SOURCE TEXT>
───

Note Just as explained in the product overview, DatoCMS is totally agnostic in terms of static site generators: it just allows you to dump content locally, and the rest is up to you. There are several ways to handle multiple languages with Jekyll — just as an example, take a look at this guide, or this plugin.

Within your dato.config.rb file, you can easily switch between your locales like this:

# dato.config.rb

I18n.locale = :en
dato.blog_posts.first.title   # => "Hello world!"

I18n.locale = :it
dato.blog_posts.first.title   # => "Ciao mondo!"

If you need to temporarily switch locale, and then restore the previous value, you can use I18n.with_locale:

# dato.config.rb

I18n.locale = :en
dato.blog_posts.first.title     # => "Hello world!"

I18n.with_locale('it') do
  I18n.locale                   # => :it
  dato.blog_posts.first.title   # => "Ciao mondo!"
end

I18n.locale                     # => :en
dato.blog_posts.first.title     # => "Hello world!"

───

Screen-element location records
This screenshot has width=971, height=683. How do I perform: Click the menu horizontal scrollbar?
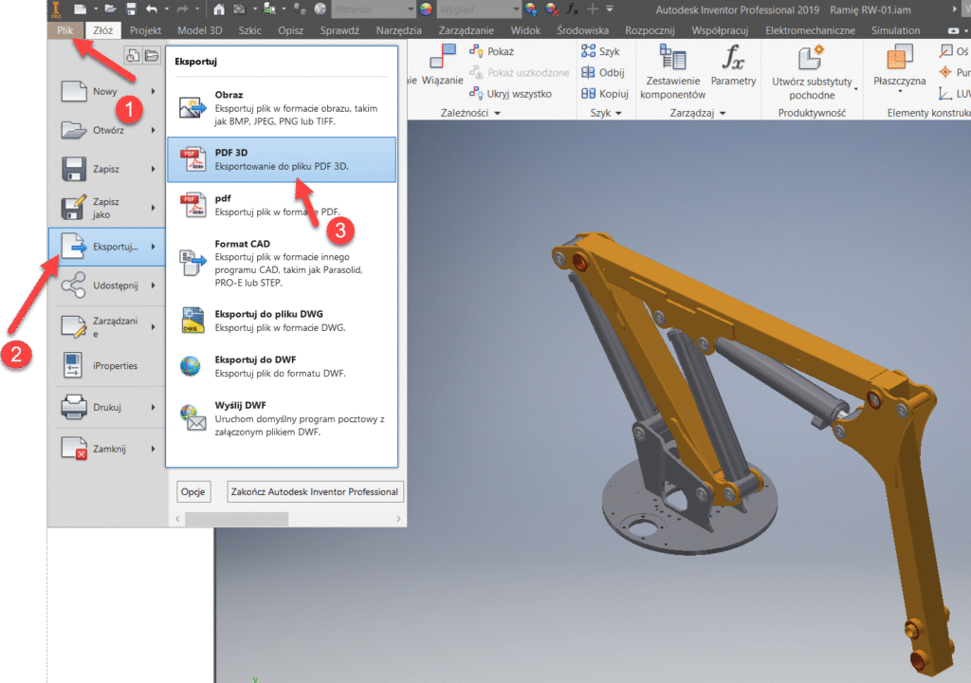(x=235, y=519)
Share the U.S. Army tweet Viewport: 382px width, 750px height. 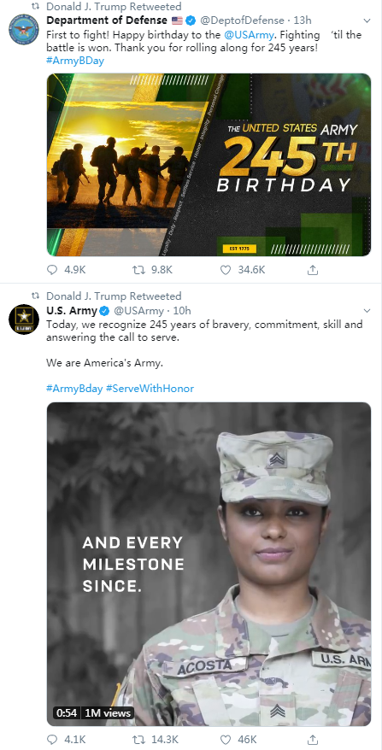click(312, 739)

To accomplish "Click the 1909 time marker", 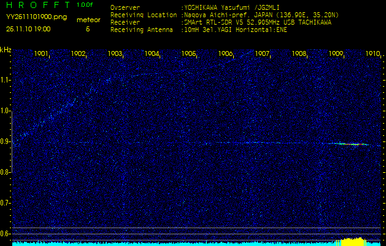I will tap(336, 54).
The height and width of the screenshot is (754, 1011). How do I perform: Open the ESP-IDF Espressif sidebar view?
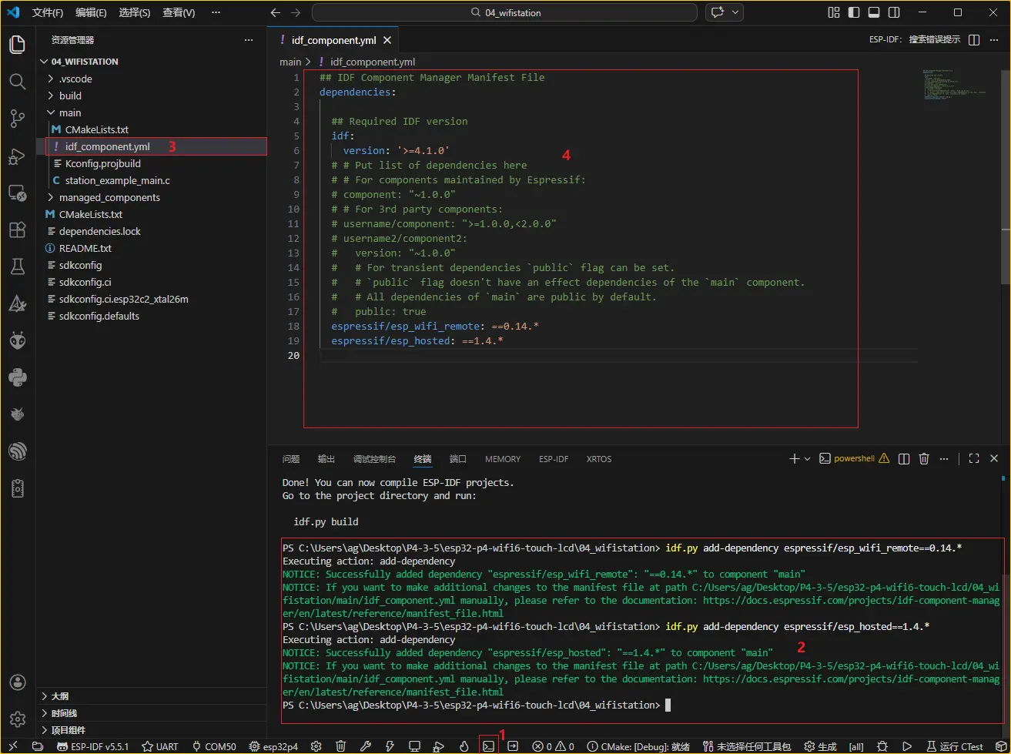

───

WRITTEN TASK>
Answer these questions about the DatoCMS locale text:
(a) What does DatoCMS let you do with content, leaving the rest up to you?
(b) What does dato.blog_posts.first.title return when I18n.locale is set to :it?
(c) What can you use to switch locale temporarily and then restore the previous value?

COMPLETE RESPONSE>
(a) Dump it locally.
(b) "Ciao mondo!"
(c) I18n.with_locale